To achieve this, Gallagher uses medication-assisted treatment, which helps patients reduce symptoms of addiction, including cravings, tolerance, and withdrawal. When these symptoms are minimized, patients are able to lead more productive, functional lives—a key sign of recovery.
And because MAT helps patients sustain an improved quality of life, the medication is often used long-term. Some people are on Suboxone or methadone their entire lives.

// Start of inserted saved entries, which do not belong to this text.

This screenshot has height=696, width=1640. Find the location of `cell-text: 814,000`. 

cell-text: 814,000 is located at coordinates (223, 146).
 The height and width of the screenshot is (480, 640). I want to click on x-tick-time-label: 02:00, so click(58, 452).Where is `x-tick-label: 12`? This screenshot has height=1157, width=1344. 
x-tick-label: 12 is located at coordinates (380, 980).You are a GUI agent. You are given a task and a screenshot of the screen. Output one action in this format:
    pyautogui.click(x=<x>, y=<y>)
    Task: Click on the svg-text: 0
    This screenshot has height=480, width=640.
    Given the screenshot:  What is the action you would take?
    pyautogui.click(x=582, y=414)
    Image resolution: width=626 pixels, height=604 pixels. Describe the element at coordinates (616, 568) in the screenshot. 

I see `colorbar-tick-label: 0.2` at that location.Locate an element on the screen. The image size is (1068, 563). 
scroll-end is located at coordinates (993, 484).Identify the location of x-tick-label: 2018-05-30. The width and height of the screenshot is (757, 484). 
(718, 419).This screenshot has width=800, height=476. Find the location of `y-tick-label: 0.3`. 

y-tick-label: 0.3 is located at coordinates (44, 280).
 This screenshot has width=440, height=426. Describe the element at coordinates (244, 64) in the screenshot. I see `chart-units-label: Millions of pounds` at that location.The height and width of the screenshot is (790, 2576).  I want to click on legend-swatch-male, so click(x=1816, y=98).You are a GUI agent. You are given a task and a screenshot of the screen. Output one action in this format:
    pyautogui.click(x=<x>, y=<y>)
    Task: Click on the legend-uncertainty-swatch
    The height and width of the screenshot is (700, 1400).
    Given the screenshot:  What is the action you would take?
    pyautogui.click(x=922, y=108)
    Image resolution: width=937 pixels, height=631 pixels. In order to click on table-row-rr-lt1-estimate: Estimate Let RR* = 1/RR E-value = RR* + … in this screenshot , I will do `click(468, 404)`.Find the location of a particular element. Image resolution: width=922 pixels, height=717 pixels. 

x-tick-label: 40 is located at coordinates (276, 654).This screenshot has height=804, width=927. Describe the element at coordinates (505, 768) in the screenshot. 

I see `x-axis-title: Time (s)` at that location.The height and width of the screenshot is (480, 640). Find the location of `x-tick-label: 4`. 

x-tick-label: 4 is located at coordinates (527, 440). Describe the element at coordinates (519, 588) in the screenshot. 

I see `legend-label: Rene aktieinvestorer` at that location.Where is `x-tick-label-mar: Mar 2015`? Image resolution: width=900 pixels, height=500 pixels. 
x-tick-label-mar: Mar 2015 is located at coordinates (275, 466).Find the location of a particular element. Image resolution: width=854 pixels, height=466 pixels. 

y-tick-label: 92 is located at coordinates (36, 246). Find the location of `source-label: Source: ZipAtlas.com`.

Despite the stigma, these opioid-based medications are like any other medication used for disease management, according to Gallagher. “We don’t tell people who have diabetes, ‘Well, you’re not in real recovery from diabetes ‘cause you’ve been taking insulin for three years,’” said Gallagher.
Despite the positive outcomes, MAT remains shrouded in controversy, primarily because it involves prescribing an opioid to cure an opioid addiction. “When…critics say you’re substituting one drug for another, our response is ‘Damn right we are,’” said Gallagher. “We’re substituting addiction–10 bags of heroin a day–for recovery.”
Plakias, who has been working in the field of addiction medicine for more than a decade, used to hold these views. “Fourteen years ago, I was probably more…geared towards abstinence-based [recovery] and feeling that for someone to be in recovery, you’re going to be all in or you’re not,” he explained.
But after seeing patients go in and out of treatment—from abstinence to overdosing—his perspective on how to achieve recovery has changed. “Today I see [MAT] a lot differently,” he said. “Today I see it as saving lives.”
Since 2017, Direct Relief has provided more than 1 million doses of overdose-reversing naloxone, free-of-charge, to health facilities, harm reduction groups, and recovery organizations. Challenges, Inc. and the Discovery Institute, both featured in this story, have received donated naloxone from Direct Relief. The medication will be distributed to sober living communities and individuals in rehabilitation to prevent lethal overdoses during recovery.